Cashiers milking customers?
Isaac Essel & Kent Mensah | Posted: Friday, September 23, 2005
Reports reaching the ADM indicate that some cashiers in some banks in the country have advertently or inadvertently adopted a modus operandi to outwit customers who withdraw huge amounts of money.
Following several complaints, ADM monitoring at most of the banks in the Accra metropolis has revealed that some cashiers at certain banks (names withheld) have allegedly resorted to taking some unspecified amounts of money from every huge sum of money withdrawn by customers.
Some of the customers who pleaded anonymity told the ADM that the cashiers have taken undue advantage of the customers' resolve to go home or reach their destinations before counting their moneys, so that armed robbers do not get the chance to trail them.
ADM can authoritatively reveal that the latest victim of this alleged quiet but steadily increasing money pilfering at the banks is a wife (name withheld) of one of the leading ministers of state. She was shocked to realize that over a hundred and fifty thousand cedis had been taken from her wads of millions of cedis she had withdrawn from a bank in the capital city.
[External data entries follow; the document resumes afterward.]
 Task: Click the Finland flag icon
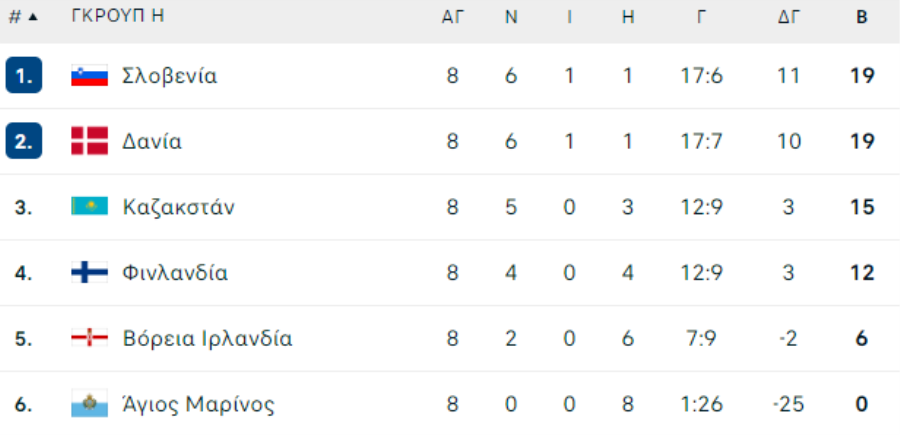pos(90,272)
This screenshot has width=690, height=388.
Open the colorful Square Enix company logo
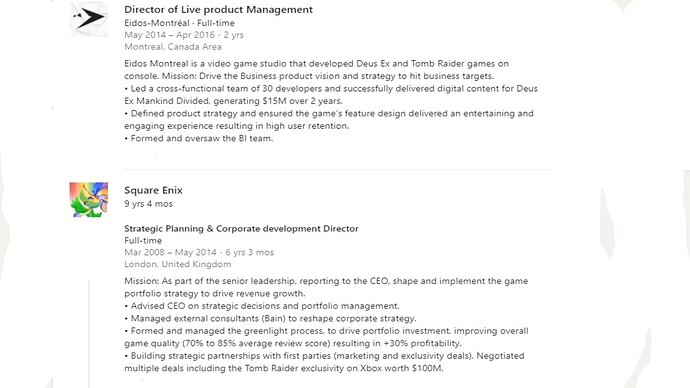point(89,200)
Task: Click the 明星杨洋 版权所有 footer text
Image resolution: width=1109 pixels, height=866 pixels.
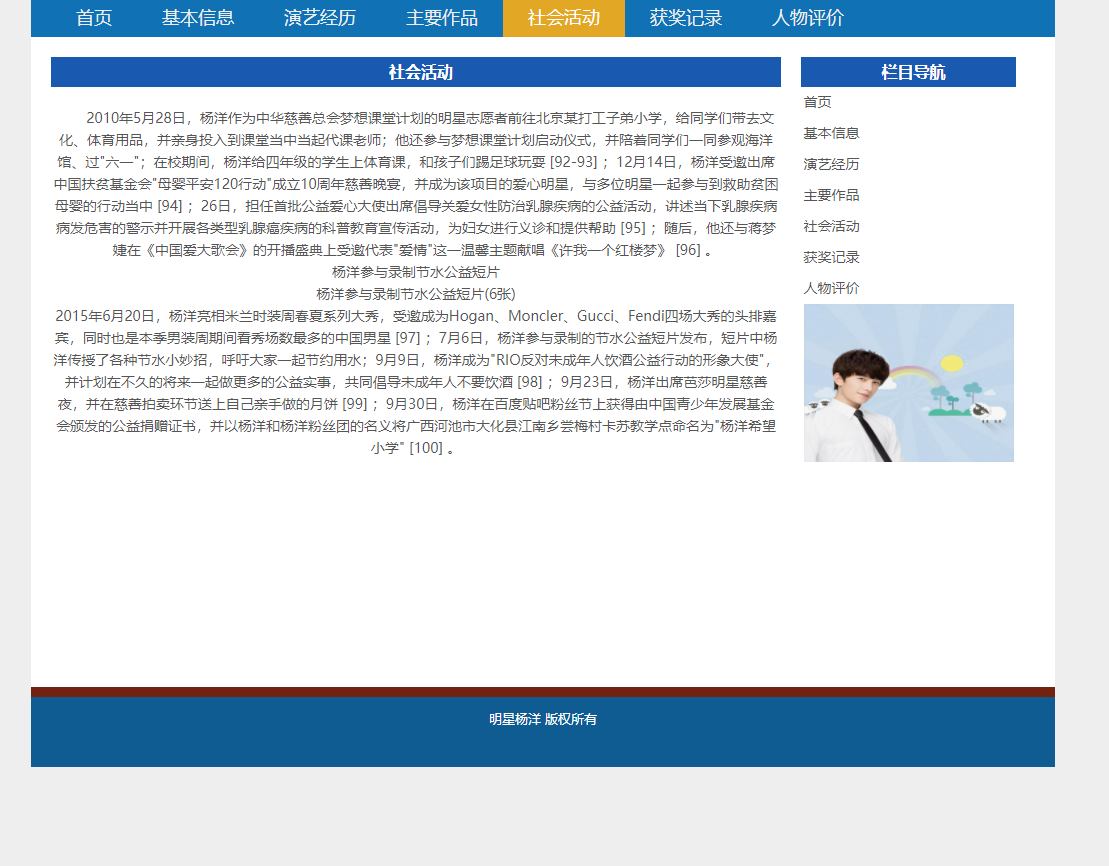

During our monitoring and inquiries from customers at some banks in Accra, we chanced on a lady in her middle twenties who had experienced this alleged new trend of duping bank customers.
She told the ADM that she went to a rural bank in Kasoa to cash an amount of one million cedis to settle her mother's medical bills. She alleged that she was so much in hurry to take the money to the hospital that she did not have time to check the money she had withdrawn.
"When I rushed out of the bank and got to the hospital, I realized that the cashier had deliberately or unintentionally shared the money '50:50' with me", she revealed. She said with the assistance of some elders and some staff of the bank, she was able to retrieve her balance of ¢500,000.
Few people the ADM spoke to, however, said they had not encountered such experience, but most customers confirmed that there are occasions when they realized that amounts ranging from ¢20,000 to ¢100,000 are missing from moneys they go to cash at the banks.
A branch manager of one of the private banks at Lapaz who pleaded anonymity did not rule out the possibility of such incidents but denied that it is a deliberate attempt by the cashiers to dupe customers.
"I am not holding brief for any bank, but there are serious implications to this if it is really happening. Any bank whose cashiers deliberately do that could loose its customers. But I am tempted to believe that it could be a money counting machine error and not sabotage by the cashiers", he said.
The branch manager said there are rules governing the banking sector and therefore if any customer has any "thing to complain of, he or she should petition the branch manager or write to the head of banking supervision at the Bank of Ghana."
He advised customers to check their money at the counter before leaving. When we contacted the head of banking supervision we were directed to the head of banking, but we could not reach the latter for his or her comments.